Osmar tenía 15 años cuando entró armado a la preparatoria Antón Makárenko, en Lázaro Cárdenas, Michoacán, y asesinó a balazos a dos de sus maestras: María del Rosario Sagrero y Tatiana Madrigal Bedolla.

Este día, un juez certificado en justicia integral para adolescentes le dictó la sanción máxima aplicable a su caso: tres años de reclusión.
Además de la medida de internamiento, el juez fijó un monto de tres millones 280 mil 769 pesos como reparación del daño para las familias de las dos docentes.

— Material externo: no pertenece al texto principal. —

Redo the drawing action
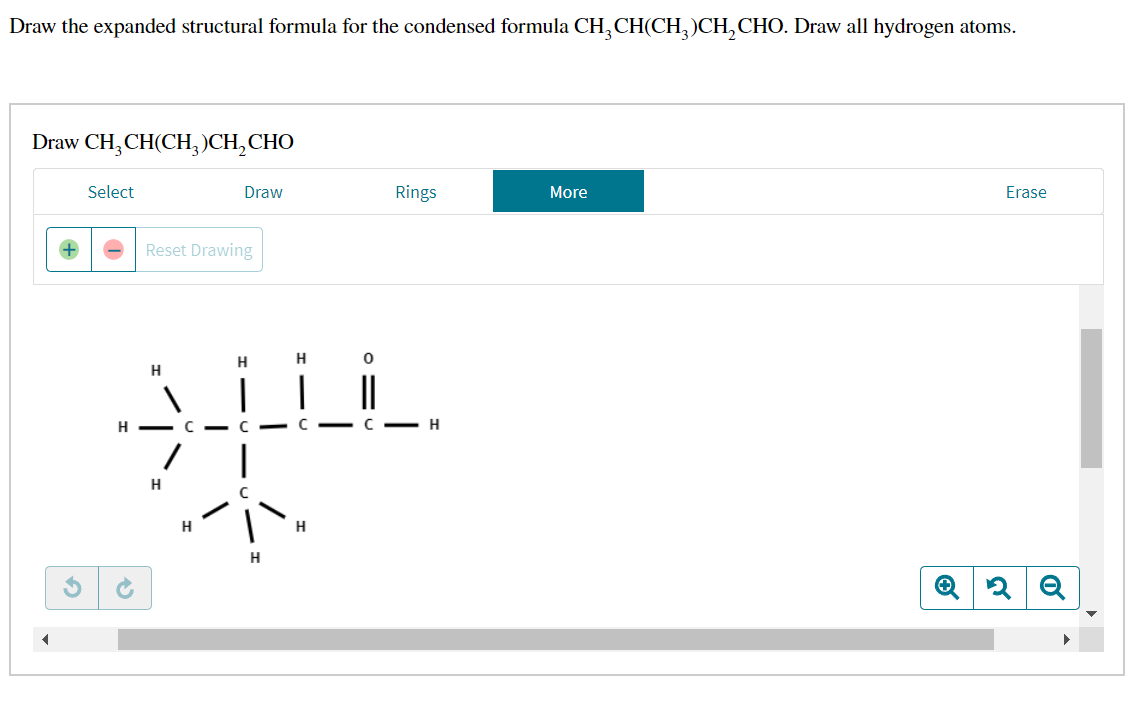 point(125,588)
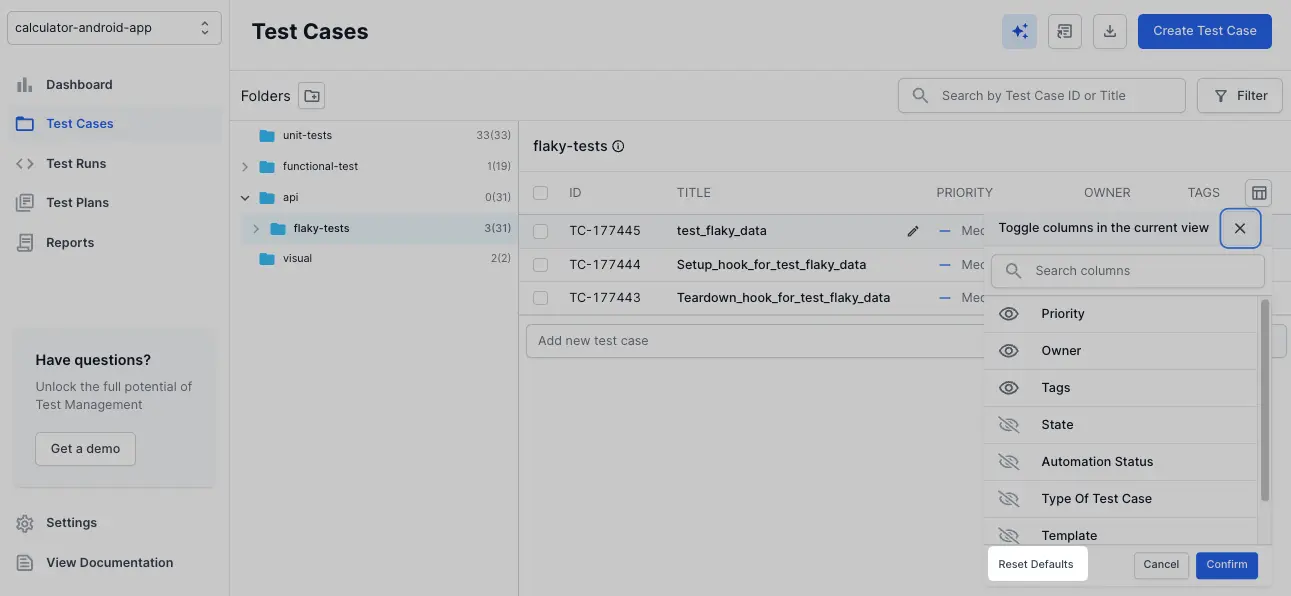The image size is (1291, 596).
Task: Hide the Priority column via eye icon
Action: click(1009, 314)
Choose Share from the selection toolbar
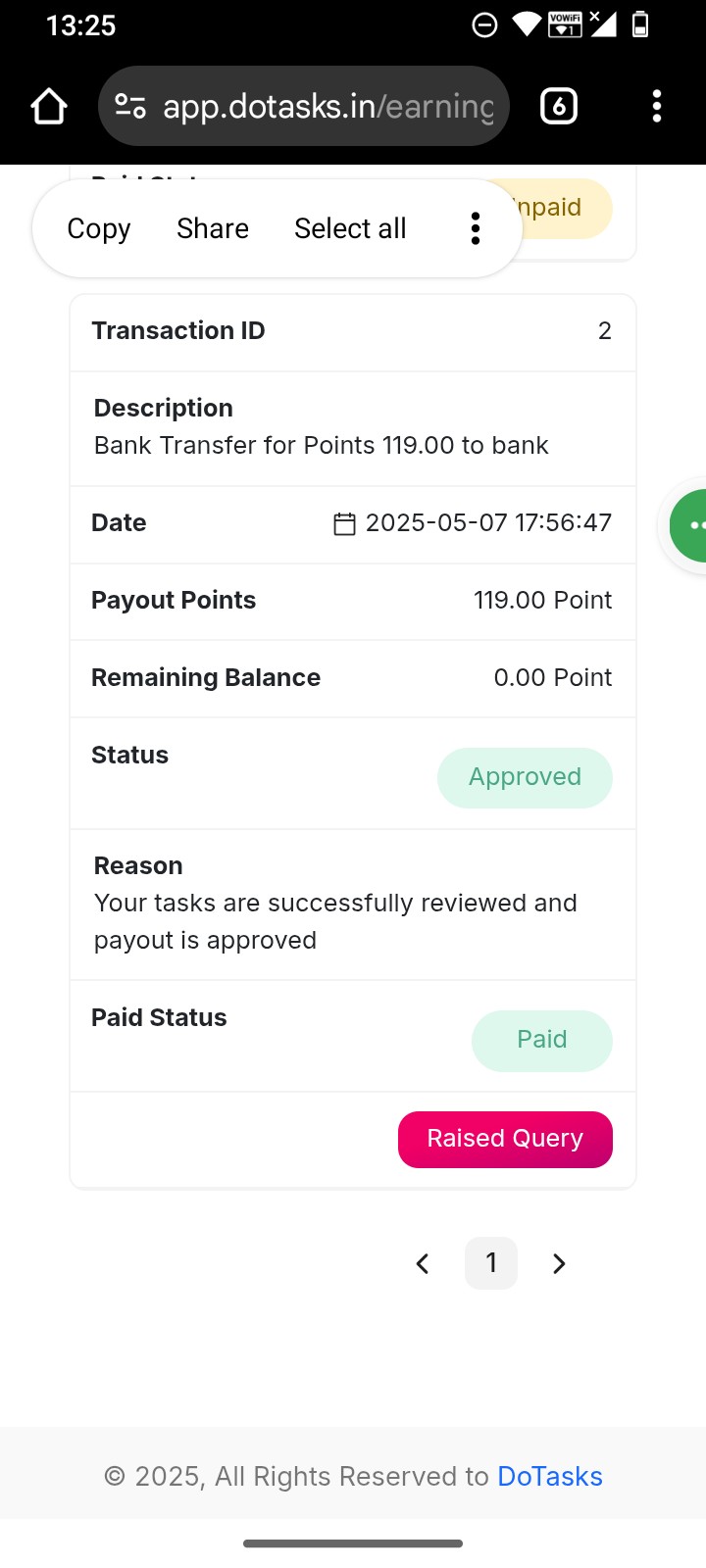The image size is (706, 1568). 213,228
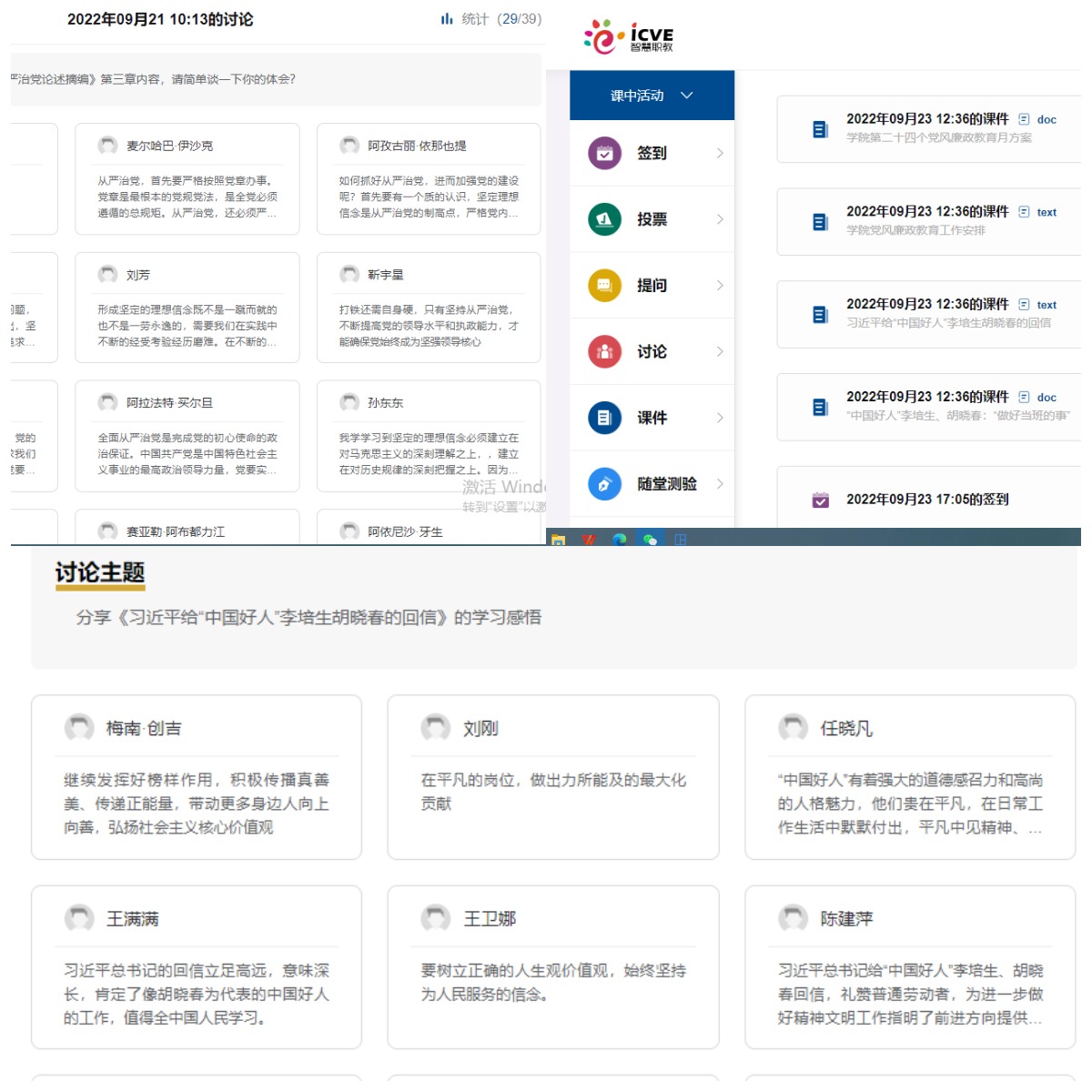Click the red 讨论 discussion icon
The height and width of the screenshot is (1092, 1092).
604,352
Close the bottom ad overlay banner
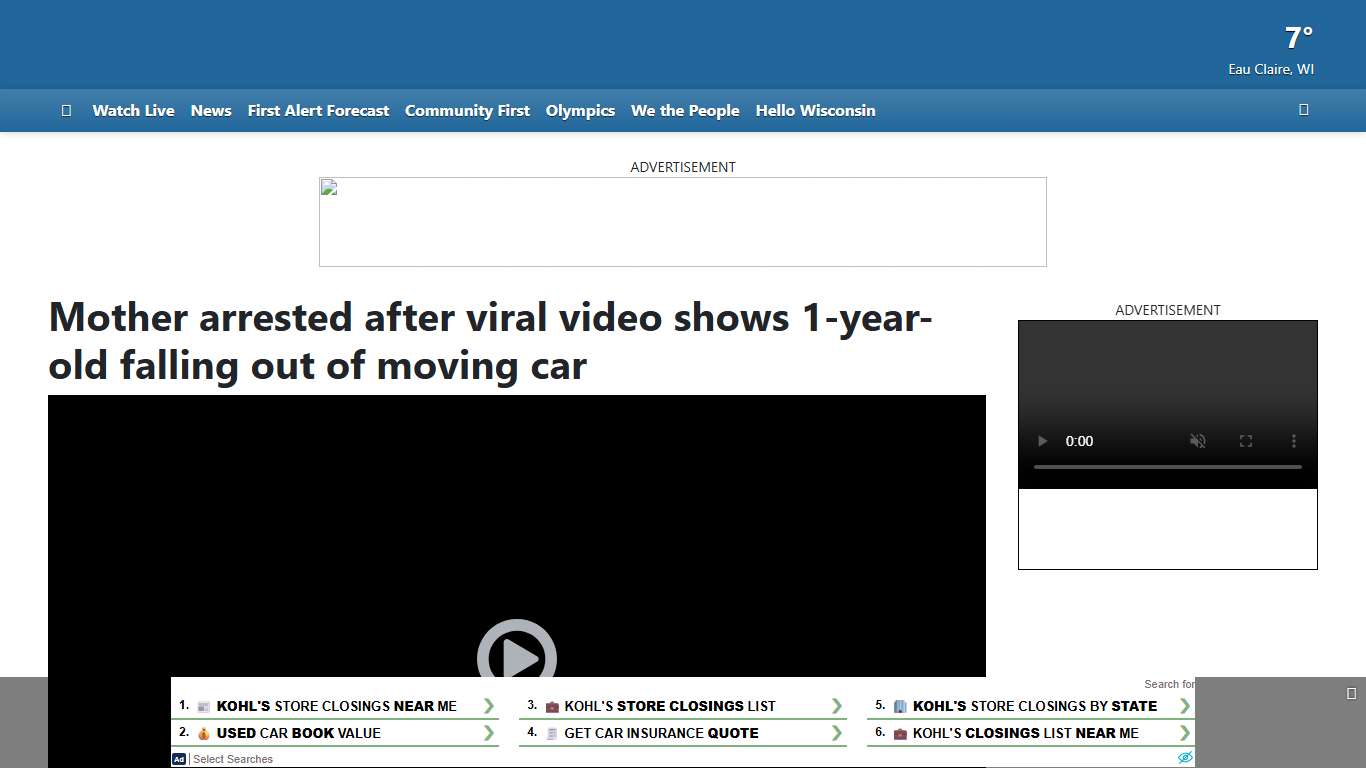The image size is (1366, 768). tap(1351, 694)
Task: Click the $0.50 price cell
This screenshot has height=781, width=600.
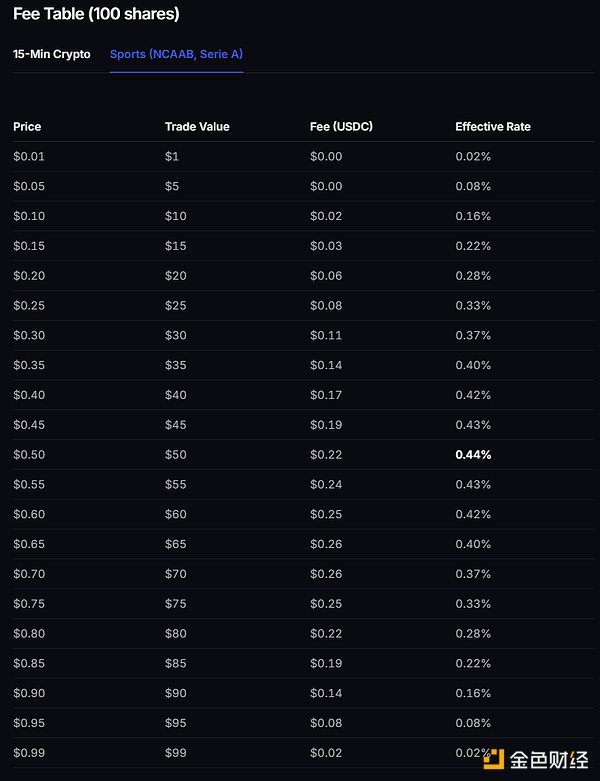Action: pos(29,455)
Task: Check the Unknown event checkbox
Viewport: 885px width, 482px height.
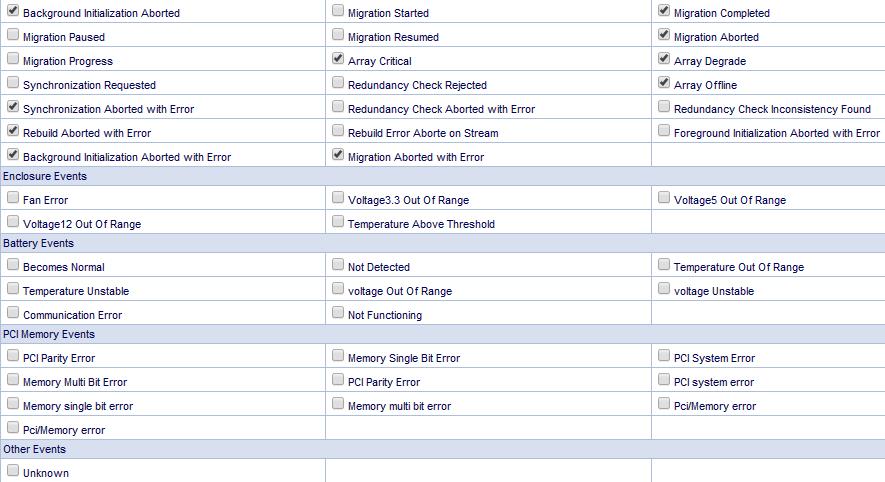Action: point(13,472)
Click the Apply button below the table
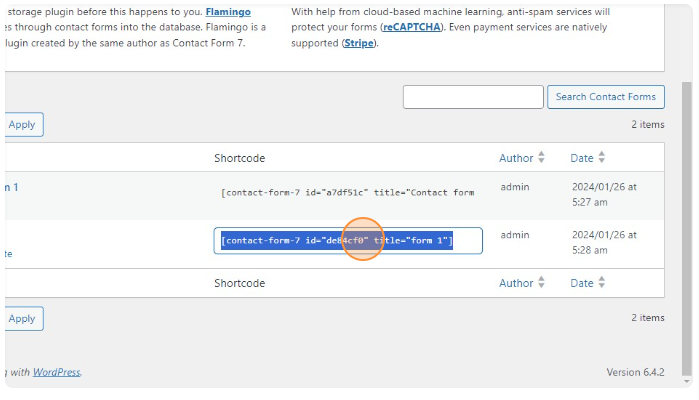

La audiencia, con número de expediente 19/2026, se desarrolló bajo el mecanismo de procedimiento abreviado con el visto bueno de la Fiscalía General del Estado.
El ataque ocurrió el 24 de marzo. Esa madrugada, horas antes de disparar, el adolescente publicó en sus historias de Instagram un video posando frente al espejo con un fusil AR-15, imágenes con referencias a la subcultura digital de los «incels» y fotografías del criminal estadounidense Charles Manson. El último mensaje que compartió fue una frase que hoy hiela la sangre: «Hoy es el día.»
Las detonaciones dentro del plantel, ubicado en la calle Francisco Villa, fueron reportadas al 911 y generaron la movilización inmediata de corporaciones policiales, que al llegar encontraron los cuerpos de las dos profesoras.
Osmar fue vinculado a proceso por feminicidio y permaneció en internamiento preventivo en la Unidad Especializada para Adolescentes.
Familiares y amigos de las maestras marcharon en mayo para exigir justicia. Hoy, la sentencia quedó firme: tres años de reclusión, el máximo que la ley de justicia para adolescentes permite para su edad.